> [Extract]:
<<<<

E-graph

In computer science, an e-graph is a data structure that stores an equivalence relation over terms of some language.

Definition and operations

Let $f,g,\ldots$ range over the function symbols of the term language, and let $t_{1},\ldots$ range over the terms. Let $\mathbb {id}$ be a countable set of opaque identifiers that may be compared for equality, called e-class IDs. Then an e-node is an n-ary function symbol together with $n$ e-class IDs. An e-class is a set of e-nodes. An e-graph contains a union-find structure $U$ over e-class IDs with standard operations $\mathrm {add}$ , $\mathrm {find}$ , and $\mathrm {merge}$ .

An e-class ID $e$ is canonical if $\mathrm {find} (U,e)=e$ . An e-node $f(i_{1},\ldots ,i_{n})$ (with $i_{1},\ldots ,i_{n}\in \mathbb {id}$ ) is canonical if each $i_{j}$ is canonical ( $j$ in $1,\ldots ,n$ ).

An e-graph is the combination of:^[1]

the union-find structure $U$ ,
a hashcons $H$ (i.e. a mapping) from canonical e-nodes to e-class IDs, and
an e-class map $M$ that maps e-class IDs to e-classes, such that $M$ maps equivalent IDs to the same set of e-nodes: $\forall i,j\in \mathbb {id} ,M[i]=M[j]\Leftrightarrow \mathrm {find} (U,i)=\mathrm {find} (U,j)$

Invariants

In addition to the above structure, a valid e-graph conforms to several data structure invariants.^[2] Two e-nodes are equivalent if they are in the same e-class. The congruence invariant states that an e-graph must ensure that equivalence is closed under congruence, where two e-nodes $f(i_{1},\ldots ,i_{n}),f(j_{1},\ldots ,j_{n})$ are congruent when $\mathrm {find} (U,i_{k})=\mathrm {find} (U,j_{k}),k\in \{1,\ldots ,n\}$ . The hashcons invariant states that the hashcons maps canonical e-nodes to their e-class ID.

Operations

E-graphs expose wrappers around the $\mathrm {add}$ , $\mathrm {find}$ , and $\mathrm {merge}$ operations from the union-find that preserve the e-graph invariants. Additionally, the e-matching operation maps "patterns" (terms with variables) to tuples of substitutions (from patterns to e-class IDs) and e-class IDs such that the returned e-classes contain nodes that "match" the pattern after applying the substitution.

Equality saturation

Equality saturation is a technique for building optimizing compilers using e-graphs.^[3] It operates by applying a set of rewrites using e-matching until the e-graph is saturated, a timeout is reached, an e-graph size limit is reached, a fixed number of iterations is exceeded, or some other halting condition is reached. After rewriting, an optimal term is extracted from the e-graph according to some cost function, usually related to AST size or performance considerations.

>>>>

> [Your tasks]:
- 1) List every halting condition that the e-graph article gives for when equality saturation stops applying rewrites.
- 2) Reproduce the passage of the e-graph article starting with "Definition and operations" and going on through "in $1,\ldots ,n$ ).".
The entries come from a source unrelated to the e-graph article.

> [Information shown]:
<<<<

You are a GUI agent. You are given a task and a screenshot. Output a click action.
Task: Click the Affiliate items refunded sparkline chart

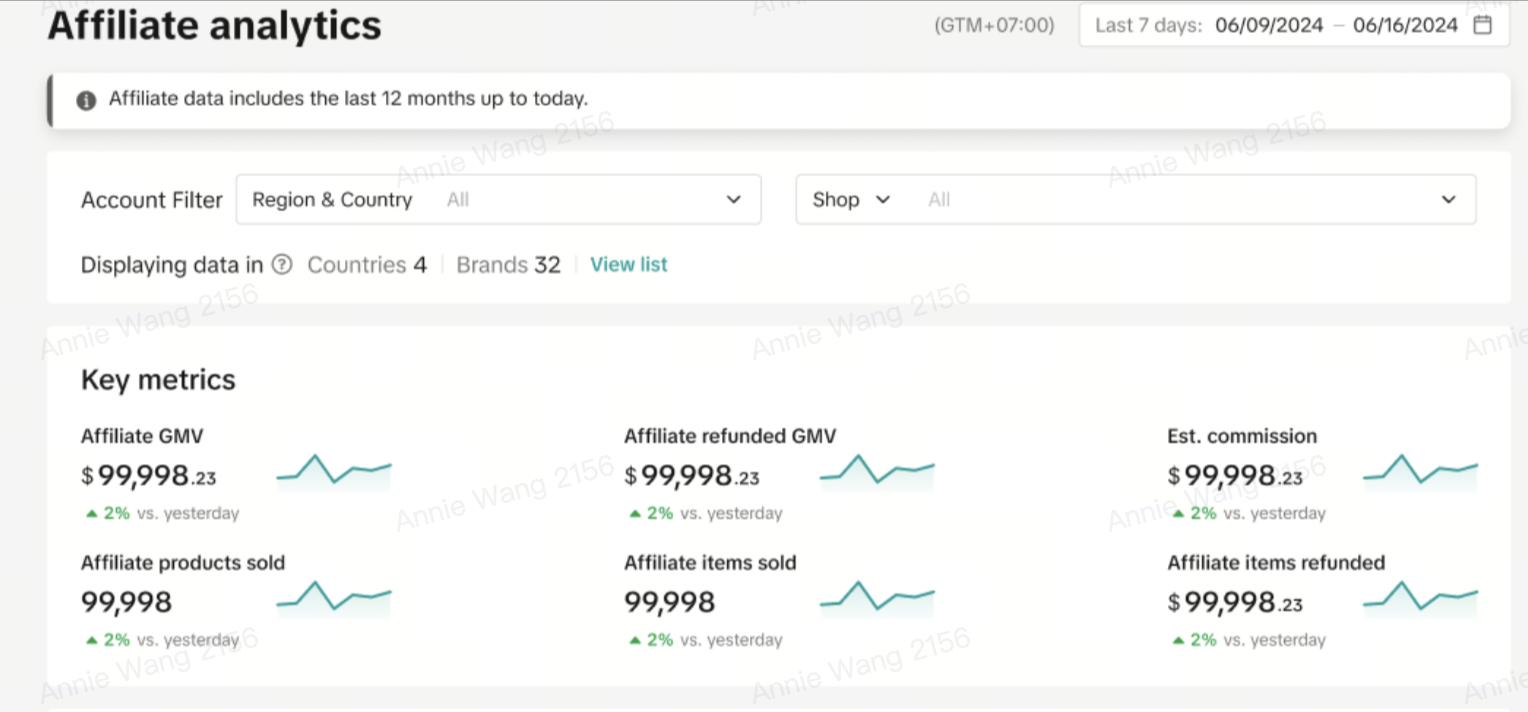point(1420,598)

>>>>
<<<<

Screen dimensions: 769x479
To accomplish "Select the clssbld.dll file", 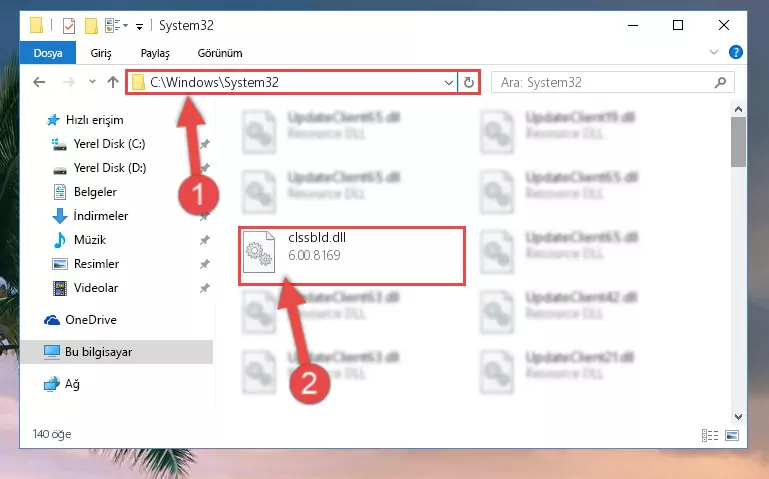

>>>>

> [Expected results]:
- 1)
- the e-graph is saturated
- a timeout is reached
- an e-graph size limit is reached
- a fixed number of iterations is exceeded
- some other halting condition is reached

- 2)
Definition and operations

Let $f,g,\ldots$ range over the function symbols of the term language, and let $t_{1},\ldots$ range over the terms. Let $\mathbb {id}$ be a countable set of opaque identifiers that may be compared for equality, called e-class IDs. Then an e-node is an n-ary function symbol together with $n$ e-class IDs. An e-class is a set of e-nodes. An e-graph contains a union-find structure $U$ over e-class IDs with standard operations $\mathrm {add}$ , $\mathrm {find}$ , and $\mathrm {merge}$ .

An e-class ID $e$ is canonical if $\mathrm {find} (U,e)=e$ . An e-node $f(i_{1},\ldots ,i_{n})$ (with $i_{1},\ldots ,i_{n}\in \mathbb {id}$ ) is canonical if each $i_{j}$ is canonical ( $j$ in $1,\ldots ,n$ ).